Dear Editor,
With great interest we have read the article by Hougaard et al. [1], which presents a study on 8 patients with mitochondrial encephalopathy, lactic acidosis, and stroke-like episodes (MELAS) who underwent audiological (pure-tone audiometry and standard speech audiometry) and vestibular testing (dizziness handicap inventory, ocular vestibular-evoked myogenic potential testing, cervical vestibular-evoked myogenic potential testing, and video head impulse test). These tests revealed that all the patients had involvement of their audiological and vestibular organs but did not have cochlear or vestibular nerve involvement [1]. We have the following comments and concerns.
The first shortcoming of the study is that the selection of patients is unclear. The inclusion criteria were the diagnosis of MELAS or maternally inherited diabetes and deafness (MIDD) or a carrier status of the m.3243A>G variant, which is in disagreement with the title. Furthermore, because MELAS may be caused by several different mutations in several different mtDNA or nDNA-located genes, [2] it is conceivable that all the 8 patients carried a different mutation. Therefore, it is crucial to specify if the causative mutation was truly known in each patient and to mention which mutation was identified in each of them.
The second shortcoming is that the entire phenotypic spectrum has not been provided. MELAS is usually a multisystem disease; therefore, the study must specify how many patients were diagnosed with MELAS or MIDD and which organs or tissues were affected in addition to the audiological and cochlear organs. Because hearing impairment and systemic or non-systemic vertigo may be due to involvement of the peripheral nerves or due to central nervous system (CNS) afection associated with reduced thickness of the auditory cortex, [3] CNS imaging and nerve conduction studies should be provided to recognize how many patients had involvement of the CNS and how many had neuropathy due to diabetes, renal insufficiency, thyroid dysfunction, or simply due to primary peripheral nerve affection.

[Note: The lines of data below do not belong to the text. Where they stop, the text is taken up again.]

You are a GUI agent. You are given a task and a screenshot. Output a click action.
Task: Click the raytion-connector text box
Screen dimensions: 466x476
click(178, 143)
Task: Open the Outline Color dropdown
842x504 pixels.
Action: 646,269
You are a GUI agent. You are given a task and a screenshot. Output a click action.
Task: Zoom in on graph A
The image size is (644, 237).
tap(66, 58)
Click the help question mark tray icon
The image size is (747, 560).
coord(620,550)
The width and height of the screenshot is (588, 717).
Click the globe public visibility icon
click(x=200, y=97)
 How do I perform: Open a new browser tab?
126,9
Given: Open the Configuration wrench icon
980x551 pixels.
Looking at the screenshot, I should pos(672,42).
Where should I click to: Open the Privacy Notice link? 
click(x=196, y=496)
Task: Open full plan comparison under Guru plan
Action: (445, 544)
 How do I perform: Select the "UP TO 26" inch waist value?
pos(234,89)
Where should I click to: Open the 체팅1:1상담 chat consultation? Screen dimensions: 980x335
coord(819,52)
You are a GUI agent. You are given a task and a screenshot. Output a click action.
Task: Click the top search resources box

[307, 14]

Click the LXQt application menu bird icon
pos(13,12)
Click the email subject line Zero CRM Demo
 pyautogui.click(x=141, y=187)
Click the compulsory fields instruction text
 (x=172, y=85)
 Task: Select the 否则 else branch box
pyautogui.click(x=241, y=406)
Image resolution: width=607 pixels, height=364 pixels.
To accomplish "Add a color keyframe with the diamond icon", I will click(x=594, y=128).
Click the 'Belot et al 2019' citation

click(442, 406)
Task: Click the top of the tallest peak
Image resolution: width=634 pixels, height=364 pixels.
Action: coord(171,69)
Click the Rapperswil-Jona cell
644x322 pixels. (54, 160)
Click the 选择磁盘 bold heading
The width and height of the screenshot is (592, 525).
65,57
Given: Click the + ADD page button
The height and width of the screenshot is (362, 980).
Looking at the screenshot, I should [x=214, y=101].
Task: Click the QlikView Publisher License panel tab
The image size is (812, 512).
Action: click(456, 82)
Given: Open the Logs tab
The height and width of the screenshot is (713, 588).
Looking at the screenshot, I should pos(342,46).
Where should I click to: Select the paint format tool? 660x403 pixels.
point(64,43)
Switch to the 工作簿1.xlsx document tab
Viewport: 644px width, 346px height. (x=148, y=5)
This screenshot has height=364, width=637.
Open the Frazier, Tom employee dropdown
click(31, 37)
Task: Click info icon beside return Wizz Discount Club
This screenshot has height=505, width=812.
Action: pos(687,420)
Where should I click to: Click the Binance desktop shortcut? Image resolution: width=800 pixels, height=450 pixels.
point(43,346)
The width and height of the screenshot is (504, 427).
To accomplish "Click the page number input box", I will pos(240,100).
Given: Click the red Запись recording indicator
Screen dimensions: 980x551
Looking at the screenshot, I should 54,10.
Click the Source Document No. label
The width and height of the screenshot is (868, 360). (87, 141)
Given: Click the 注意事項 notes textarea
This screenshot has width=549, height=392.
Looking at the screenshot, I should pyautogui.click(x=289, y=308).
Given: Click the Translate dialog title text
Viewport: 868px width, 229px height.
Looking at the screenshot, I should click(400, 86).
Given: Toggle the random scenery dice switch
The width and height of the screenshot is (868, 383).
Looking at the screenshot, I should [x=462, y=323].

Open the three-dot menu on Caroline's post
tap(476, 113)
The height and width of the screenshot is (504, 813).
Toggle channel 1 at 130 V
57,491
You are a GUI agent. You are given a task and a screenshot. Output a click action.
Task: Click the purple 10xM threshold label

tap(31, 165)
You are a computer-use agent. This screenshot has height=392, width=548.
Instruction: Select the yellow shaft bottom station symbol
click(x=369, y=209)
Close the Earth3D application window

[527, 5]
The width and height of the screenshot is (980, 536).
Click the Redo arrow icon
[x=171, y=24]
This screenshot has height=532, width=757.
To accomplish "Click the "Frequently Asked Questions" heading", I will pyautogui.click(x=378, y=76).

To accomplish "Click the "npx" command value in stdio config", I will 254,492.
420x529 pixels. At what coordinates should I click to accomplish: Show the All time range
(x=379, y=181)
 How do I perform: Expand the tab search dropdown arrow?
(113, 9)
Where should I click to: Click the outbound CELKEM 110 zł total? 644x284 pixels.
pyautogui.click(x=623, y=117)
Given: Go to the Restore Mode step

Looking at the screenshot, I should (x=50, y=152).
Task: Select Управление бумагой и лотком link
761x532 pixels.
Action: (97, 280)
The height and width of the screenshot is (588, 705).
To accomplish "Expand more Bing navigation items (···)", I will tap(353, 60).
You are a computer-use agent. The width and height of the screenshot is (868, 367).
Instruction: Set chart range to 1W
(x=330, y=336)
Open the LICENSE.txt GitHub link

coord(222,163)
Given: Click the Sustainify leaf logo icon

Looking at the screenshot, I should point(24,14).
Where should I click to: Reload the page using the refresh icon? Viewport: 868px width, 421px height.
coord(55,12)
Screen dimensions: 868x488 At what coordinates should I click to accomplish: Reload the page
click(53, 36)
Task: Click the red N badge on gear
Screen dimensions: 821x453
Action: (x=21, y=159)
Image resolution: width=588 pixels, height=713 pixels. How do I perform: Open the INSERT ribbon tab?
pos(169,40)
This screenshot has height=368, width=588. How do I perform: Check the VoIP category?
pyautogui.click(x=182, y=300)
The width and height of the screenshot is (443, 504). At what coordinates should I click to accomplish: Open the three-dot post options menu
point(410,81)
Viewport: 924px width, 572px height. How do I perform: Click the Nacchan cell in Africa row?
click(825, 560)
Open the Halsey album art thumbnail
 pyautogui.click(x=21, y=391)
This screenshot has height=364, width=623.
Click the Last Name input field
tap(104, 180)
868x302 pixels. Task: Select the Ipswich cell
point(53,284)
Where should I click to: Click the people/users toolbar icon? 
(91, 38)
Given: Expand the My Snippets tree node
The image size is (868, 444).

The third shortcoming of the study is that heteroplasmy rates of mtDNA mutations were not provided. It is well appreciated that the phenotype in mtDNA mutation carriers may depend on heteroplasmy rates via epigenetic influences on the histone acetylation or mtDNA/nDNA transcription [4]. Therefore, heteroplasmy rates must be determined in hair follicles, skin fibroblasts, blood lymphocytes, muscle, buccal mucosa cells, and urinary epithelial cells. Heteroplasmy rates must be correlated with the results of each audiological and vestibular test.
The fourth shortcoming of the study is that the current medication that was regularly taken by each patient was not specified. Considering that drugs may strongly influence the phenotype of mitochondrial disorders (MIDs), [5] it is crucial to know the compounds that the 8 patients were regularly taking. Several drugs (e.g., antiseizure drugs) are well-known for their potential mitochondrion toxicity [5] why they may strongly influence the clinical presentation.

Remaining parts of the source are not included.